La mirada severa de Beckstein le hizo callar.

—Perdona, no sabía que tuvieras invitados.

El celador sonrió, mientras rumiaba el desayuno con labios carnosos. La habitación olía a formol, pescado y heces.

Beckstein se giró hacia el prosector.

—John, quiero enseñarles al teniente D’Agosta y al agente especial Pendergast la… mmm… lo que hemos encontrado.

—Por mí perfecto.

La sierra se apagó. El prosector se apartó. Lentamente, con enorme reticencia, D’Agosta dio unos pasos y miró el cadáver.

Era peor de lo que se había imaginado. Peor que sus peores pesadillas. Bill Smithback: desnudo, muerto, abierto. Le habían retirado el cuero cabelludo, dejando el pelo castaño acumulado en la base y el cráneo ensangrentado a la vista, con marcas de sierra recién hechas que formaban un semicírculo en torno a la calavera. La cavidad corporal muy abierta, con las costillas apartadas, ya sin órganos.

Inclinó la cabeza y cerró los ojos.

—John, ¿podrías fijar un separador en la cabeza?

—Claro que sí.

Mantuvo los ojos cerrados.

—Ya está.

Los abrió. Habían separado las mandíbulas con una pieza de acero inoxidable. Beckstein ajustó la luz de arriba para iluminar el interior.
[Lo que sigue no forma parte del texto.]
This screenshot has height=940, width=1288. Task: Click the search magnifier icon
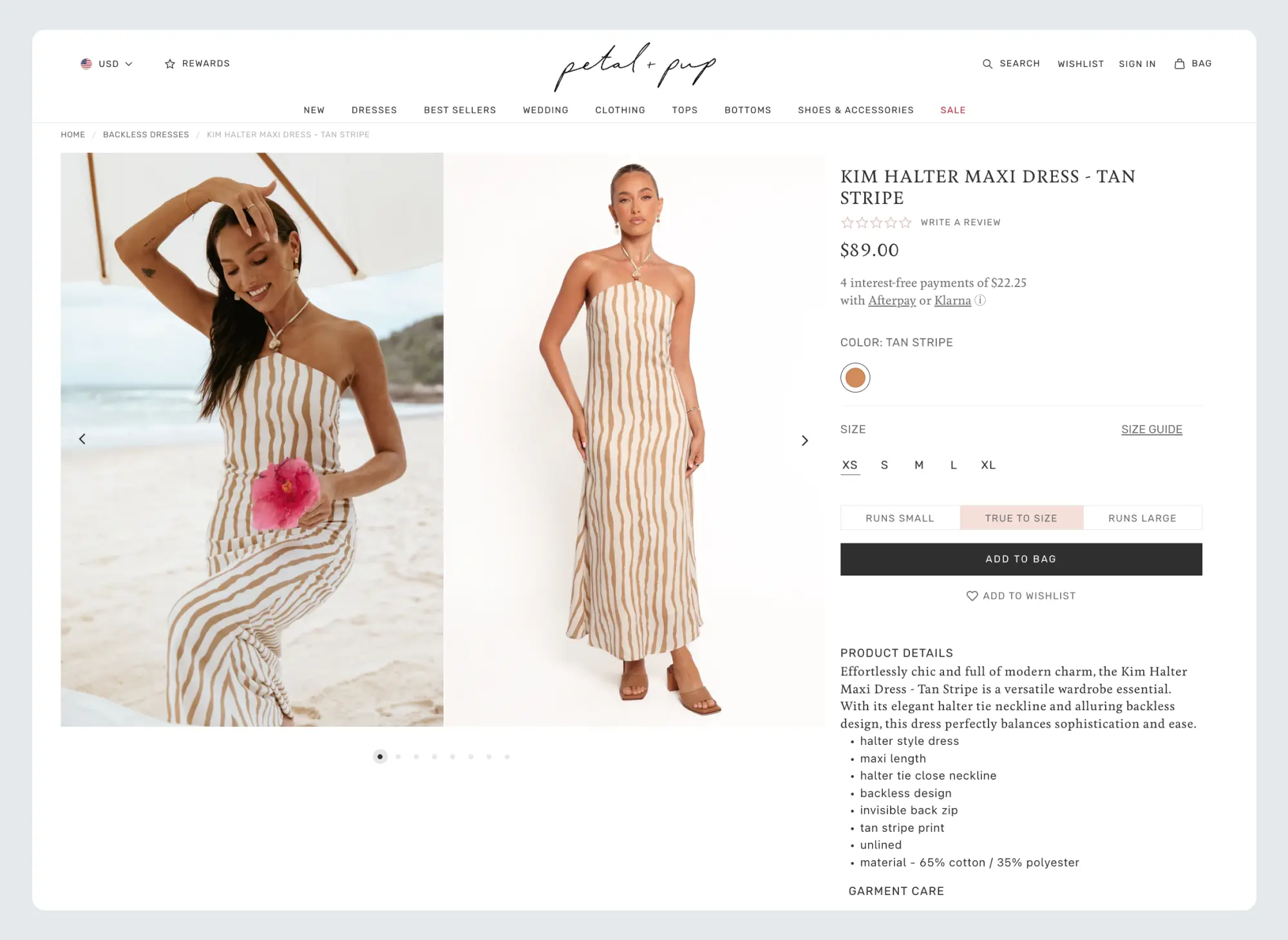[x=987, y=64]
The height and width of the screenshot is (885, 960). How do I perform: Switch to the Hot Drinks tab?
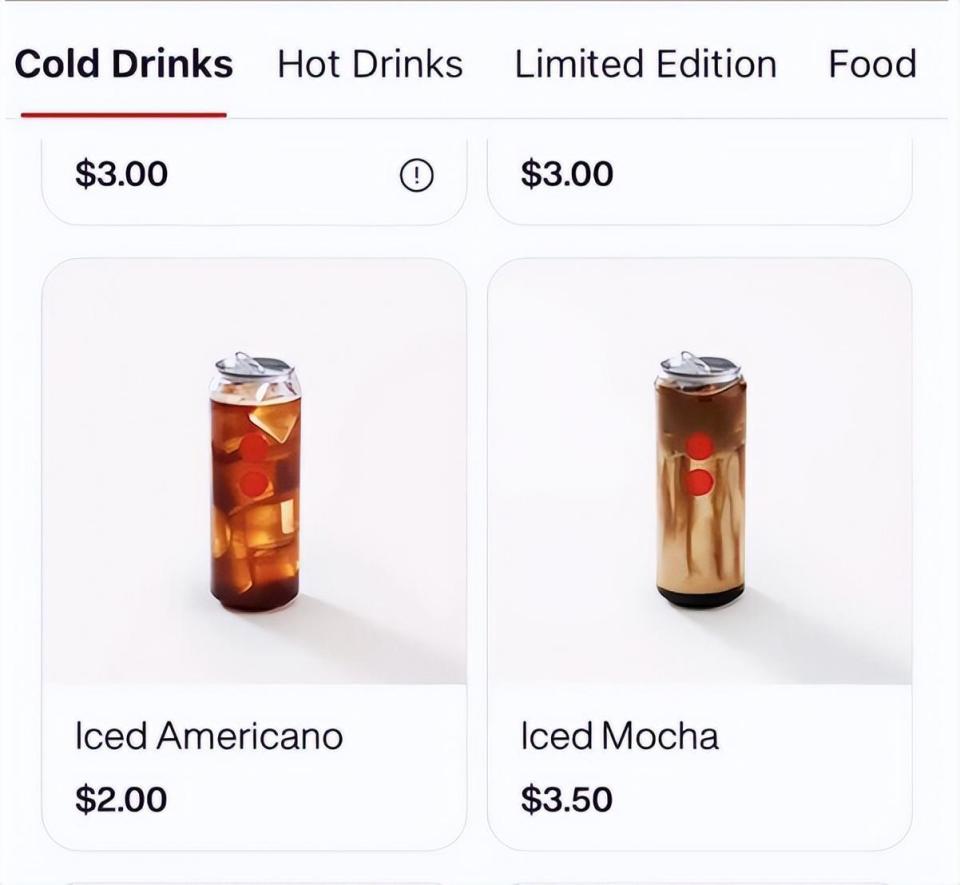point(370,64)
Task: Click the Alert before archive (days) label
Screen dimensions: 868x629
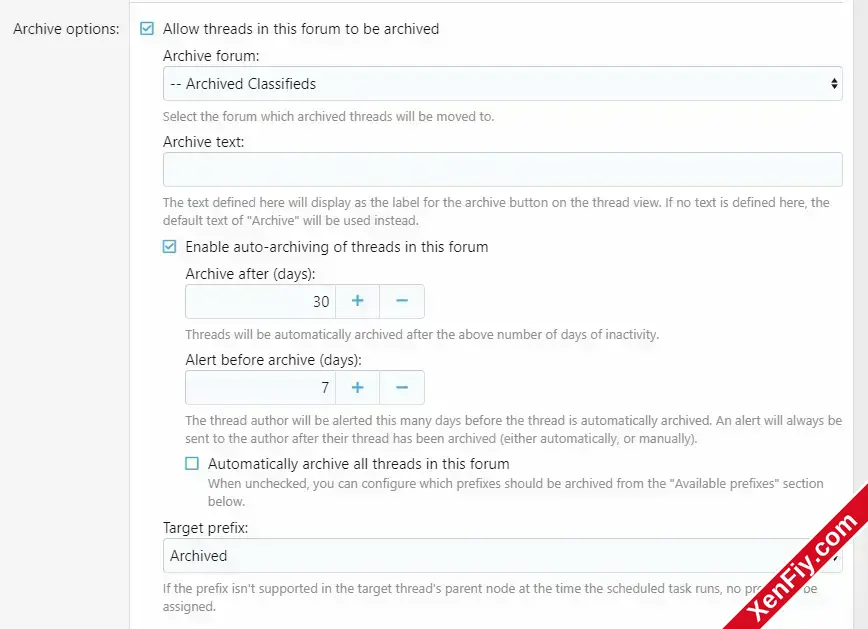Action: (273, 360)
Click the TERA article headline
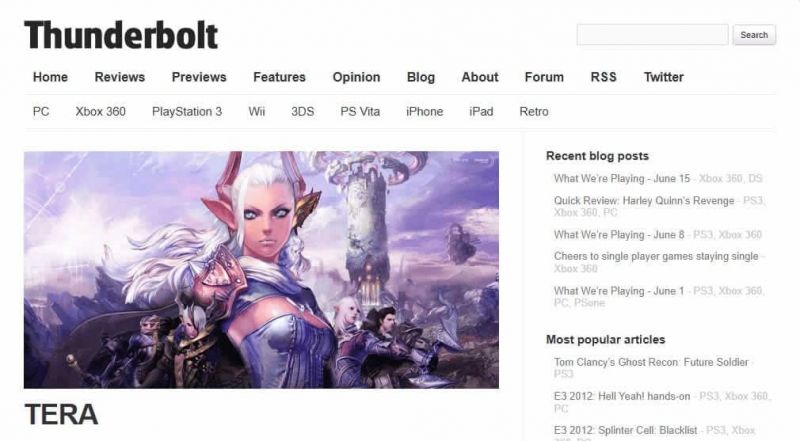This screenshot has width=800, height=441. click(x=61, y=414)
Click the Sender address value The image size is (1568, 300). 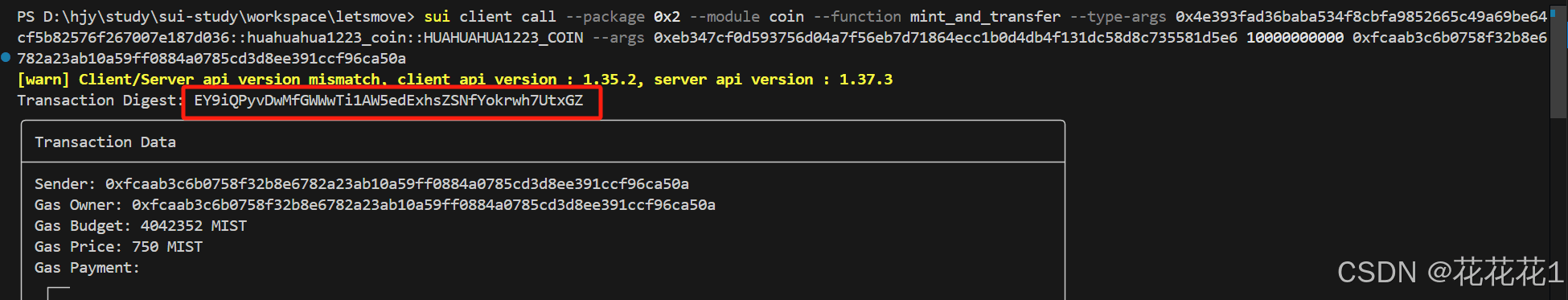(397, 184)
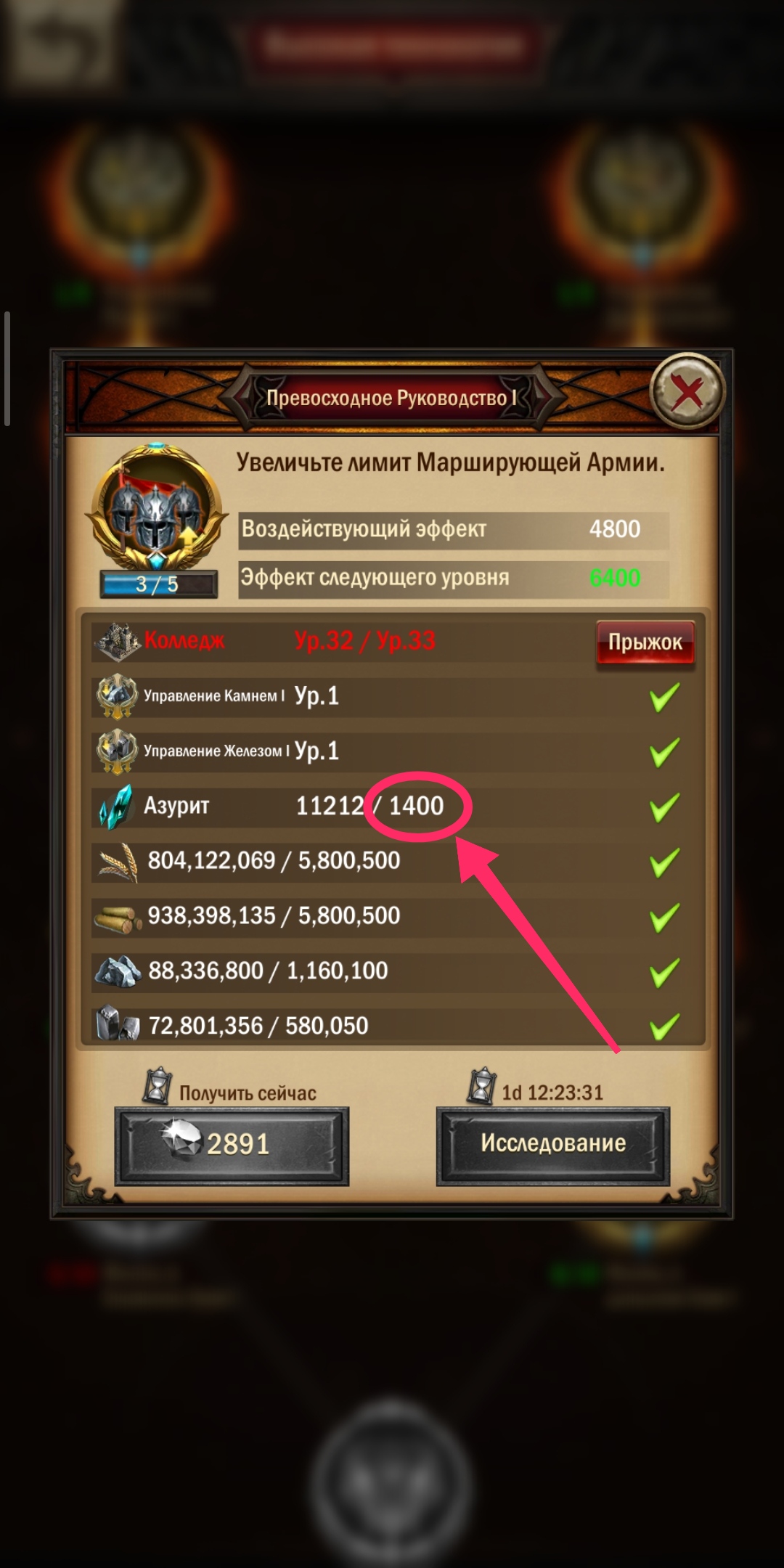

Smithback tenía clavado un anzuelo en la lengua, con plumas, como una mosca artificial. D’Agosta se inclinó en contra de su voluntad, para mirarlo más de cerca. El anzuelo tenía la cabeza de cordel claro, con el dibujo de una pequeña calavera que enseñaba los dientes. Atada al cuello del anzuelo había una bolsita, como una pequeña pastilla.

D’Agosta miró a Pendergast. El agente observaba fijamente la boca abierta, con una intensidad poco común en sus ojos plateados. D’Agosta tuvo la impresión de que aquella mirada contenía algo más que intensidad: tristeza, incredulidad, dolor… e incertidumbre. Era como si el inspector hubiera conservado contra todo pronóstico la esperanza de equivocarse en algo… y comprobado al fin, con la mayor contrariedad, que tenía toda la razón.

El silencio duró varios minutos, hasta que D’Agosta se volvió hacia Beckstein. De repente se sentía viejísimo y cansado.

—Quiero fotos y pruebas. Extráiganlo junto con la lengua. Déjenlo clavado. Quiero análisis forenses de esta cosa. Que abran la bolsita y me informen de lo que contiene.

El celador miró por encima del hombro de D’Agosta, masticando su bagel.

—Parece que anda suelto un psicópata de los de verdad. ¡Imaginaos qué diría el Post!

Un sonoro mordisco, seguido por ruidos de masticación.

D’Agosta se giró a mirarle.

—Como se entere el Post —gruñó—, me ocuparé personalmente de que te pases el resto de la vida tostando bagels en vez de comértelos.

—¡Eh, tío, perdona! ¡Hay que ver qué suspicaz!

El celador se apartó.

Los ojos de Pendergast se centraron en D’Agosta. Se irguió y se alejó del cadáver.

—Vincent, acabo de pensar que hace siglos que no visito a mi querida tía Cornelia. ¿Le apetece acompañarme?